I managed to goof up my Dad’s computer last Tuesday, while trying to troubleshoot a problem. I did so, foolishly, before making a backup. I’d only managed to mangle the operating system, Dad’s data was still o.k., so I did a backup THEN. I put the files on my hard drive, and went to bed.
Next morning - Jury duty. I get up and push the "Power on" button on my computer, intending to copy some MP3 files onto my Pocket PC to pass the time in the jury room. No boot. No reboot. UNABLE TO BOOT FROM DRIVE. PLEASE INSERT BOOT DISK AND PRESS ENTER. I’m thinking that things aren’t so great in the computer world. How’m I going to explain this to dear old Dad?
Sigh. Off to the courthouse, where I at least have a couple album’s worth of songs, but then one earphone pulls apart when I abruptly remove it to hear some inane announcement. Monophonic just doesn’t cut it. But I digress. Later, back at the data center –
I was able to recover all but the last week of my computing (the important parts had, thankfully, been sent to clients upon completion, whew!). Restored Dad’s system from a year-old backup (thankfully he doesn’t tweak his system around the way that we "savvy" folk do), and his data from Tuesday’s. All's well that ends, well, well.
I’m now back to daily backups – it is the gift that keeps on giving.

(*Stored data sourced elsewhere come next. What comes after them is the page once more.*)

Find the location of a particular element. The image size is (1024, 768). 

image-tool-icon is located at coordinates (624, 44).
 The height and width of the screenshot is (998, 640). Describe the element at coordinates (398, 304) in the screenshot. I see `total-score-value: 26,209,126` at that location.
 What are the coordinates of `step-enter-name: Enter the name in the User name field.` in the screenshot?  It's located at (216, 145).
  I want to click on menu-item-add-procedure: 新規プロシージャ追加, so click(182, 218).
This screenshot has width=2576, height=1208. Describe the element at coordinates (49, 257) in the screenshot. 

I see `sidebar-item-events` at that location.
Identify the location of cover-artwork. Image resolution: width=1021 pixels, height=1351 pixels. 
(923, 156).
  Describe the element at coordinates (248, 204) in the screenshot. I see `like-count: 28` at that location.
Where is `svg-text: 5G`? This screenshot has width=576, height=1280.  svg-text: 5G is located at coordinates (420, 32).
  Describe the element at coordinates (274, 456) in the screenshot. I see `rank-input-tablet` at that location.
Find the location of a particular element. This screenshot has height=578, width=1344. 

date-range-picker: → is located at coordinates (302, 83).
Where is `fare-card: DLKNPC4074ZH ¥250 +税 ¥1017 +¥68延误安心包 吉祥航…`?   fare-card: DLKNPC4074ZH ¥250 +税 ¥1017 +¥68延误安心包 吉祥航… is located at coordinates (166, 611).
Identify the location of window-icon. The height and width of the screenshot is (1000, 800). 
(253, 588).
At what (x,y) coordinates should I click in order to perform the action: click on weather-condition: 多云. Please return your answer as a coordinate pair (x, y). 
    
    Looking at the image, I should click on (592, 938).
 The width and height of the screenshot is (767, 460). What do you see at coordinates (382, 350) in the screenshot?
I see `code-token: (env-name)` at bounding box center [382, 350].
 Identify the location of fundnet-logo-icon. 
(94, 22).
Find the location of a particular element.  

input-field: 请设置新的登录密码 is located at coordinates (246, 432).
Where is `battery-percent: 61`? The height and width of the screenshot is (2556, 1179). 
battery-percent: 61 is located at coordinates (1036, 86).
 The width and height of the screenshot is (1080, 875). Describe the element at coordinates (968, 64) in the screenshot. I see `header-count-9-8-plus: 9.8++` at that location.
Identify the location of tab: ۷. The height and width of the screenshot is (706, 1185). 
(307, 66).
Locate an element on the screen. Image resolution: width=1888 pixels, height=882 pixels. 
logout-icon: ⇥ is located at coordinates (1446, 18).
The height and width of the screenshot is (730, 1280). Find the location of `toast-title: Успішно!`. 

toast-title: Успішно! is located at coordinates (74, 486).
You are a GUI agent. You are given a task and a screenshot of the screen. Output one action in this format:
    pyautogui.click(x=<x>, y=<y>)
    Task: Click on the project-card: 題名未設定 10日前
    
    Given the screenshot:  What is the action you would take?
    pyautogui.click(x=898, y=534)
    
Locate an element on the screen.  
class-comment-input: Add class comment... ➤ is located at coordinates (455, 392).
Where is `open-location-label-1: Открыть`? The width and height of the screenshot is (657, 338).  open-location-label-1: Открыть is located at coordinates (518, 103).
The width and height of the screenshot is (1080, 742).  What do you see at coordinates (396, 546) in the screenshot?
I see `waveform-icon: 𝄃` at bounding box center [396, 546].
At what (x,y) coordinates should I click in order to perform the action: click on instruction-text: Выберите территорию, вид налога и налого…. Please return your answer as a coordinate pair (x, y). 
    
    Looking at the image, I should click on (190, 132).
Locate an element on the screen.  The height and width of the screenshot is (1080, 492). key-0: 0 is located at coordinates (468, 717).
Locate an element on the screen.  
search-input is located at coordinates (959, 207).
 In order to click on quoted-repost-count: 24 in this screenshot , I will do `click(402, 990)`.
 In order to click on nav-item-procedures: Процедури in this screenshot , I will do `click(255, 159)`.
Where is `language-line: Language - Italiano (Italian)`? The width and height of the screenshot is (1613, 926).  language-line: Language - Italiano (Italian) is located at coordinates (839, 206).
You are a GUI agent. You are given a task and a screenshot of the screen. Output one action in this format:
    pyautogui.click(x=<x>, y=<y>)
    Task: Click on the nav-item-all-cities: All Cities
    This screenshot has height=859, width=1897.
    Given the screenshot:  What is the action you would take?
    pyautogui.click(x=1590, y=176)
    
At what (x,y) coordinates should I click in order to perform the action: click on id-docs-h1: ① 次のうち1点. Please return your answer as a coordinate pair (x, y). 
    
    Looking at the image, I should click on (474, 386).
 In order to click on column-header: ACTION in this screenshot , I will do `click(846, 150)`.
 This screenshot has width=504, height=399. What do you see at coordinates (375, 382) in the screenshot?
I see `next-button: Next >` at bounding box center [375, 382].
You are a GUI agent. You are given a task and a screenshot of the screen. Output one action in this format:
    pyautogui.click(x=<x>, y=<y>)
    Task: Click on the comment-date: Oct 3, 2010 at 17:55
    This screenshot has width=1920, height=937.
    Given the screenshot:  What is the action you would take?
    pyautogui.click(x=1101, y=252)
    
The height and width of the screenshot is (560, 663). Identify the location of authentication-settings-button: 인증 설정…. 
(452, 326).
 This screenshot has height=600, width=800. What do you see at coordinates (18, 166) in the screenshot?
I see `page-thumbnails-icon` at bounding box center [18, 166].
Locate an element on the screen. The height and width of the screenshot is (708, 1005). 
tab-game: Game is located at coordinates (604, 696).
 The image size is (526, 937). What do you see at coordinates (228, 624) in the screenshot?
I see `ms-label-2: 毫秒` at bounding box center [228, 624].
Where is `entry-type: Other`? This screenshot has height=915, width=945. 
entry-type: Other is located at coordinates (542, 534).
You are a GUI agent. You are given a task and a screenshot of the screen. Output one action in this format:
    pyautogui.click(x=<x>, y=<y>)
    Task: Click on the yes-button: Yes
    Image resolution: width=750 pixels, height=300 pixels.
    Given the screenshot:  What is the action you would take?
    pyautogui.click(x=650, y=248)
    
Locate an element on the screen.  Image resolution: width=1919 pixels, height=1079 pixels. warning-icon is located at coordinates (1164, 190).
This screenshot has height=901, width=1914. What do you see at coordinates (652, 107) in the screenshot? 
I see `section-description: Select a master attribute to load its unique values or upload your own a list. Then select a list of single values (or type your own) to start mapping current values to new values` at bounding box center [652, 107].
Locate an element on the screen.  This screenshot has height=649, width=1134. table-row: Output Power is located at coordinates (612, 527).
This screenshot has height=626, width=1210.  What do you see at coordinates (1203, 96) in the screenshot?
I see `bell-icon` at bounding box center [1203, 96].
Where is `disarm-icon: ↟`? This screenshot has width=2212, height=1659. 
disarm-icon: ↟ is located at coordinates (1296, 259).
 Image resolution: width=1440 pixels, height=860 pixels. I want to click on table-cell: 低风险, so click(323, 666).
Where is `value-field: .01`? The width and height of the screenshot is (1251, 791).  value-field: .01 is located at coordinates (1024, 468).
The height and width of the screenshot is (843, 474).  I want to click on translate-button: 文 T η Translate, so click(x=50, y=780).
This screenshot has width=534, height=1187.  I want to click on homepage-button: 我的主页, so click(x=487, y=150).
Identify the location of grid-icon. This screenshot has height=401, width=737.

Thursday, January 06, 2005

A Quick Program Note

Thank you for checking in. I'm told that I'm averaging about 5 visitors a day, I'm pretty pleased with that, even at this low production rate of mine. I have to say that it's been hard for me to work up a good gripe lately, I just keep thinking of all of the people just looking for safe drinking water on our planet right now - it just shuts me right up. We were talking last night about some of the depravity and exploitation that these events seem to expose, compounding the natural disaster to create wider human tragedy. The spectrum of our abilities to both uplift and degrade each other, often in the same moment, is simply overwhelming me.
I've added an RSS feed for those of you that know what that is; I'm still looking for a decent, free reader to find out for myself. Let me know if you've found one.
And, as always, any answers to the above questions would be sincerely appreciated.